Purpose: Radiation therapy with high-energy photons poses a risk of secondary malignancies to patients due to photoneutrons generated in the linac head. The risk associated with these neutrons also raises safety concerns for the personnel involved. This study was performed to evaluate the neutron fluence spectra, generated during radiotherapy, using a passive Nested Neutron SpectrometerTM (NNS, Detec Inc, Gatineau, Quebec) with gold activation foils as thermal neutron detectors.
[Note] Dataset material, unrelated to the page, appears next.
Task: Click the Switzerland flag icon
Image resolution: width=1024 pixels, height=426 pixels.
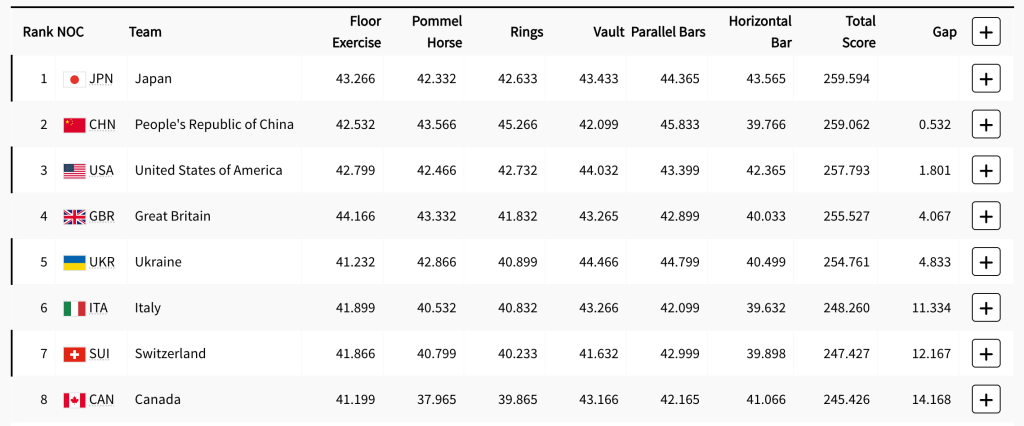Action: pos(74,354)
Methods: The measurement involved two phases; activation of gold foils through irradiation and activation analysis. The passive NNS with gold foil was irradiated with a 15 MV beam at 600 MU/min for 15 mins, and was repeated for all detector configurations. The radioactivity of the gold foil was then analysed using a HPGe spectrometer. The measured activities were then iteratively unfolded using the Maximum-Likelihood Expectation Maximization (MLEM) algorithm to obtain the neutron fluence spectra generated during the irradiation. For this purpose, the response functions for the NNS and gold foils were generated using Monte Carlo simulation.
Results: The response functions obtained for different detector configurations show that the sensitivity of the detector drifts towards higher neutron energies as the thickness of the moderator around the thermal neutron detector increases, as expected. The unfolded neutron fluence spectra at the point of measurement are obtained, and the fast neutron peak around 1 MeV can be observed in the spectrum.
Conclusions: The preliminary results shows that the neutrons were primarily of about 1 MeV at the location of measurement.